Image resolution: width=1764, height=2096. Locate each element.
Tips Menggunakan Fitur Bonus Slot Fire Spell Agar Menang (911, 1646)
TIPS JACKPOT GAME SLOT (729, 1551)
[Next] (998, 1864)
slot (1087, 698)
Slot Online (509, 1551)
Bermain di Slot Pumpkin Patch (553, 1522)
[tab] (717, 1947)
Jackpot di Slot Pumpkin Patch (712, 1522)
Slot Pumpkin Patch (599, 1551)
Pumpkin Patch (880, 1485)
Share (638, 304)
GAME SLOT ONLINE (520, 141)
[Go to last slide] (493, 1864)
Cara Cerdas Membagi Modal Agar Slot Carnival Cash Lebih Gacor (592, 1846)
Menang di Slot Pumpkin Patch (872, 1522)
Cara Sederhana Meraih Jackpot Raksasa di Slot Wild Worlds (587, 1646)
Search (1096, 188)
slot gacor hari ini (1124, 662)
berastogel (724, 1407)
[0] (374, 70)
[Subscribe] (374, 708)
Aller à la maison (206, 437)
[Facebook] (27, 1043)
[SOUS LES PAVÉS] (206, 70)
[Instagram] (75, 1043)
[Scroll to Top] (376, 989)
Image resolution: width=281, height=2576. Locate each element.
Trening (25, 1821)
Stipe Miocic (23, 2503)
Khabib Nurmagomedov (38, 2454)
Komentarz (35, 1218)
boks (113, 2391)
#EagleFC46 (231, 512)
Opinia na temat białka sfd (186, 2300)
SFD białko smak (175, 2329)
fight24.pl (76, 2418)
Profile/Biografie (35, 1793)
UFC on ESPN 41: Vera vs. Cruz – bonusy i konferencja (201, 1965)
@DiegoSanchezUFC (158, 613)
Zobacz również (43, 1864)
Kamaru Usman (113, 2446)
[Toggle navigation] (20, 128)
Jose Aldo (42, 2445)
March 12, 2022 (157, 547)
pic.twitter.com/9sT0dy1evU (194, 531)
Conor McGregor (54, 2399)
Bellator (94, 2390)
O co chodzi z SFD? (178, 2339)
----
- [EXERCISE]: Your task is to retype, exactly and only, the lines from the one with "March 12, 2022 (157, 547)" through the final line above.

- [SOLUTION FOR THIS EXERCISE]:
March 12, 2022 (157, 547)
pic.twitter.com/9sT0dy1evU (194, 531)
Conor McGregor (54, 2399)
Bellator (94, 2390)
O co chodzi z SFD? (178, 2339)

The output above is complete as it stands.